Ese motivo, la dureza del contacto del neumático rígido, fue el que propició la cámara de airepara las ruedas neumáticas. Queriendo evitar el traqueteo de los baches que sufría la bicicleta de su hijo por las mal asfaltadas calles de Belfast (Irlanda del Norte), John Boyd Dunlop, ideó un sistema en el que se basaron los neumáticos de aire que conocemos hoy día. Unos tubos de goma hinchados con una bomba de aire y envueltos en lonas, pegados a la cubierta de la rueda, consiguieron amortiguar los paseos de su hijo. Dunloppatentó el neumático de aire en 1888, después de una batalla legal con un compatriota británico, Robert W. Thomson, que defendía su patente de rueda neumática (con aire) de 1845.

El reciente incendiado cementerio de neumáticos de Seseña (Toledo, España)
Dunlop ganó el pleito y se benefició de la comercialización de los neumáticos, accesorio muy demandado entre los ciclistas y los usuarios de la bicicleta, cada vez más, como medio de transporte urbano, pues evitaba el suplicio que suponía montar mucho rato en los “ciclos” con ruedas sólidas. Además, los neumáticos de aire se harán imprescindibles para el desarrollo de la naciente industria del automóvil al iniciarse el siglo XX. Eduard Michelin conseguirá un éxito comercial al mejorar la patente de Dunlop con el “neumático extraíble” o desmontable, que facilitaba su arreglo. Lo patentó en Francia en 1895 y fue el primer neumático en adaptarse a los automóviles.
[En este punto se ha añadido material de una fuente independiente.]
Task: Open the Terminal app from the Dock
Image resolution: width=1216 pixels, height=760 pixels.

La parte oscura de la historia del neumático

Un lado oscuro tiene este invento del neumático, tan revolucionario en el desarrollo de los transportes. La demanda cada vez mayor de caucho originó la conocida ‘Fiebre del Caucho’ (1870-1912), una comercialización y explotación “salvaje”, brutal, de este recurso, provocando graves crisis sociales y económicas en las regiones del planeta donde se encontraba. África Subsahariana y la Amazonía sufrieron la devastación de grandes extensiones selváticas y, lo peor, la desaparición de poblaciones indígenas usadas como mano de obra esclava.
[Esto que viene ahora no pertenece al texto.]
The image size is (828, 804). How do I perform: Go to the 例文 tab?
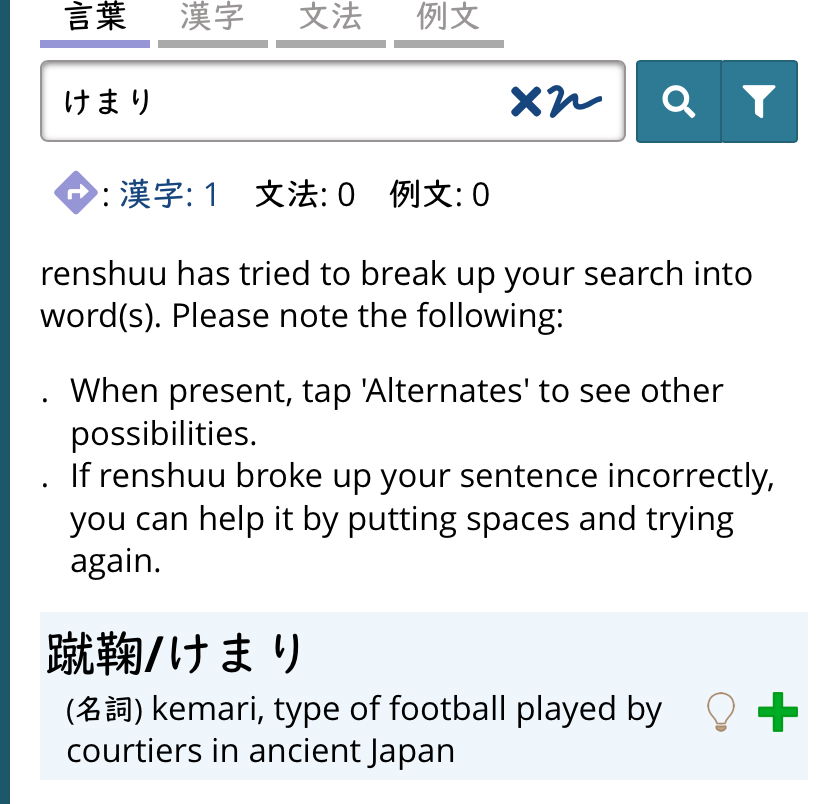[x=448, y=18]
También, como parte oscura de esta historia, está el hecho de que el caucho es blanco en origen y las ruedas eran blancas, se manchaban mucho y duraban menos. Hasta que la fábrica Goodrich pensó en tintarlas de negro. El resultado fue exitoso porque, además de mancharse menos, duraban mucho más ya que el negro absorbía los rayos ultravioleta que antes agrietaban con facilidad el blanco natural del caucho. Los inconvenientes, que a los componentes nocivos del caucho se le sumaban los tintes, elementos que hacen más compleja la disolución de estos materialescuando los neumáticos pasan a ser residuos. El problema de “los cementerios de neumáticos” dan fe de ello.